* **Extrait**
________________________________________

Des huiles essentielles contre la COVID-19?

21 mai 2020
Jean-François Cliche, Le Soleil

Bouteilles d'huile essentielle isolés sur blanc.

Q : « J’ai lu récemment un article qui parlait d’une entreprise qui importait du thymol [ndlr : une molécule présente dans le thym] pour fabriquer un désinfectant contre le coronavirus. Le docteur Jean Valnet qui a écrit le livre Aromathérapie : traitement des maladies par les essences des plantes, utilisait trois fois par jour de trois à cinq gouttes d’huile essentielle de thym de qualité phytothérapique pour soigner différentes affections. Est-ce que l’huile essentielle de thym a été testée pour soigner la COVID-19? » demande Sylvain Allard, de Chicoutimi.

________________________________________

* **Vos tâches**
(1) Indiquez si chacune de ces affirmations concorde avec l'article sur les huiles essentielles, en répondant par oui ou par non et en citant les mots qui tranchent. (a) La question vient d'un lecteur de Chicoutimi. (b) Le docteur Jean Valnet utilisait l'huile essentielle de thym une fois par semaine. (c) Le thymol est une molécule présente dans le thym.
(2) D'après l'article sur les huiles essentielles, quel est le titre du livre écrit par le docteur Jean Valnet ?
(3) Poursuivez l'article sur les huiles essentielles à partir de sa dernière phrase.

* **Données à examiner**
________________________________________

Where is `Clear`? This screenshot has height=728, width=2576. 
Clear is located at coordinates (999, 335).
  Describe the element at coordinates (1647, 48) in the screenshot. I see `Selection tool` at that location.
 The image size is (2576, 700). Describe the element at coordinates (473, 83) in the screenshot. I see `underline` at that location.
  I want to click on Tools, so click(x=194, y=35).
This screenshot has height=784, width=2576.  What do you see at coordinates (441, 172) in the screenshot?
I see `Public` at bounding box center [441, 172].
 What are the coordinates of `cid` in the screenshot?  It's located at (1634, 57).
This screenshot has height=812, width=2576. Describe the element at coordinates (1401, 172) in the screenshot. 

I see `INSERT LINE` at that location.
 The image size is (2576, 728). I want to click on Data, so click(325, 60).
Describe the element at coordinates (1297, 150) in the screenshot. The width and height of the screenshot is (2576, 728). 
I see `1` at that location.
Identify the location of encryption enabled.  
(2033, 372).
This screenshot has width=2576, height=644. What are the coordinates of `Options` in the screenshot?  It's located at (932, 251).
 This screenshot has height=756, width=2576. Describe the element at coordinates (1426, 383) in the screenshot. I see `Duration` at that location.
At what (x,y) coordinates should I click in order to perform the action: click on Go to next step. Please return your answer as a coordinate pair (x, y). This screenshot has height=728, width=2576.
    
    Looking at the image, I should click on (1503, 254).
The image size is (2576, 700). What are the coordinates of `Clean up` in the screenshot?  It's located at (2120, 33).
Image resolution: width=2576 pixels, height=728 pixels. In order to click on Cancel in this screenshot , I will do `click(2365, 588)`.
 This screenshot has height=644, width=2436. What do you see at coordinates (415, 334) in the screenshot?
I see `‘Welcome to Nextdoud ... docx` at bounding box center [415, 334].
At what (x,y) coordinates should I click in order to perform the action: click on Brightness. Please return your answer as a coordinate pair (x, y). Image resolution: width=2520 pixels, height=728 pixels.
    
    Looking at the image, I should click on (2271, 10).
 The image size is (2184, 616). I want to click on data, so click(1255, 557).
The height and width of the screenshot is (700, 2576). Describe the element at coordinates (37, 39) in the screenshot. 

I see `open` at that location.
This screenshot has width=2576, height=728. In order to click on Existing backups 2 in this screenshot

________________________________________

* **Réponses par tâche**
(1)
(a) Oui : « demande Sylvain Allard, de Chicoutimi »
(b) Non : « trois fois par jour de trois à cinq gouttes »
(c) Oui : « une molécule présente dans le thym »

(2) Aromathérapie : traitement des maladies par les essences des plantes

(3)
R : J’ignore si l’huile essentielle de thym ou de toute autre plante fait présentement l’objet d’essais cliniques pour en mesurer l’efficacité contre le coronavirus (si efficacité il y a, ce qui est très loin d’être acquis), mais si tel est le cas, les résultats ne sont manifestement pas encore disponibles. La Food and Drug Administration aux États-Unis a en effet émis une série d’avertissements ces dernières semaines contre des entreprises qui profitent de la peur engendrée par la COVID-19 afin de vendre des huiles essentielles, justement.

La plupart de ces sites Web présentaient une variété d’huiles essentielles, et pas forcément celle du thym (voir ici, par exemple), comme pouvant prévenir et/ou guérir cette nouvelle maladie. Une des lettres d’avertissement concernait un site qui, lui, proposait explicitement l’huile de thym blanc, et il a reçu le même avertissement que les autres : « Il n’y a présentement aucun vaccin, pilule, potion, lotion, pastille ou autre produit avec ou sans ordonnance pour traiter ou guérir la COVID-19. Ainsi, les prétentions citées plus haut [dans la lettre d’avertissement] ne s’appuient pas sur des preuves scientifiques compétentes et fiables. »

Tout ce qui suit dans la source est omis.